The truth is, there's not an easy answer to that question. Mostly, things around here feel fairly similar to normal since we got the diagnosis last month. We get up each day. We go to work. We spend time with friends. The boys are both at home for the summer so our house feels full again, which is nice. As Kate said in her first update, they've been monitoring her closely for five years so this diagnosis wasn't a total surprise. So when we got the news, we started doing what everyone does in similar situations. You meet the doctors. You listen. You consider the choices. You get new information. You adapt. As Kate also mentioned in her post, she's gone into "fix it mode" so there's a few more consultations on the holistic side. She has an acupuncturist and goes to infrared sauna treatments regularly. That's new. My job is mostly to listen - to the doctors, but also to Kate. I help her think of questions. When asked, I offer my thoughts or opinions, but mostly I try to be supportive and reassure her that we will get through this the way we get through everything - one day, one step, one decision at a time. And I try to regularly ask her how she's doing. Really.
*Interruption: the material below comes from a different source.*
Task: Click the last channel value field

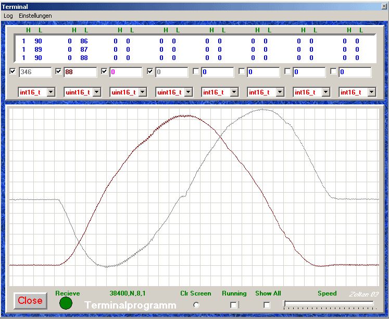Action: click(357, 72)
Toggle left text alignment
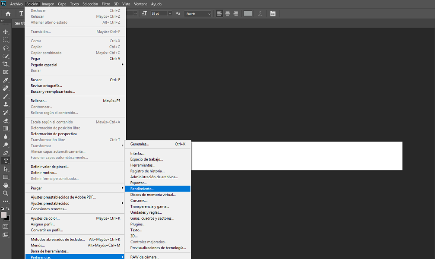Image resolution: width=435 pixels, height=259 pixels. 219,14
So when I ask her how she's really doing, the answer is usually, "I'm fine." Like I said, she's a woman of few words. And I think she is fine. Mostly. We have a lot to be grateful for - for good doctors, early detection, really great odds for a positive outcome, resources to meet her medical needs, supportive friends and family, and a steadfast faith in God and his assurance that somehow, some way, all will be well. Whatever that might look like. But a week out from the surgery, I think there is still the uncertainty that hangs and weighs on Kate. It does for me. It's the uncertainty of not knowing how things will go or what this journey will be like. What twists and turns it will take. Even the best odds are not a guarantee of anything. It's the "little black raincloud" that floats in the otherwise sunny sky of our lives - not obscuring the sun or darkening the day, just present, there and casting a little shadow over things. So we just keep facing each day, each decision, each moment as it comes. Trusting that in the end all will be well.
"And for the tender love that our good Lord hath to all that shall be saved, He comforteth readily and sweetly, signifying thus: It is sooth that sin is cause of all this pain; but all shall be well, and all shall be well, and all manner [of] thing shall be well."